■ Exercise objective ■
Could you please output all of the records exactly?

■ Raw data ■
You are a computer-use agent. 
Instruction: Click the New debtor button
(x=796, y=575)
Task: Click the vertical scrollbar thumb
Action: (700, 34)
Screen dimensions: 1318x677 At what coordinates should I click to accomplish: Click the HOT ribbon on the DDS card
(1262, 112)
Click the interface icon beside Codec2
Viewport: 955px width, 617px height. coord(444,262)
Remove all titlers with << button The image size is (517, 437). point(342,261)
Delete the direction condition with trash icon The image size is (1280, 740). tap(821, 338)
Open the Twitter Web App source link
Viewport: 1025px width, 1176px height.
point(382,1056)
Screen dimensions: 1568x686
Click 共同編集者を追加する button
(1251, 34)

■ Written solution ■
You are a computer-use agent. 
Instruction: Click the New debtor button
(x=796, y=575)
Task: Click the vertical scrollbar thumb
Action: (700, 34)
Screen dimensions: 1318x677 At what coordinates should I click to accomplish: Click the HOT ribbon on the DDS card
(1262, 112)
Click the interface icon beside Codec2
Viewport: 955px width, 617px height. coord(444,262)
Remove all titlers with << button The image size is (517, 437). point(342,261)
Delete the direction condition with trash icon The image size is (1280, 740). tap(821, 338)
Open the Twitter Web App source link
Viewport: 1025px width, 1176px height.
point(382,1056)
Screen dimensions: 1568x686
Click 共同編集者を追加する button
(1251, 34)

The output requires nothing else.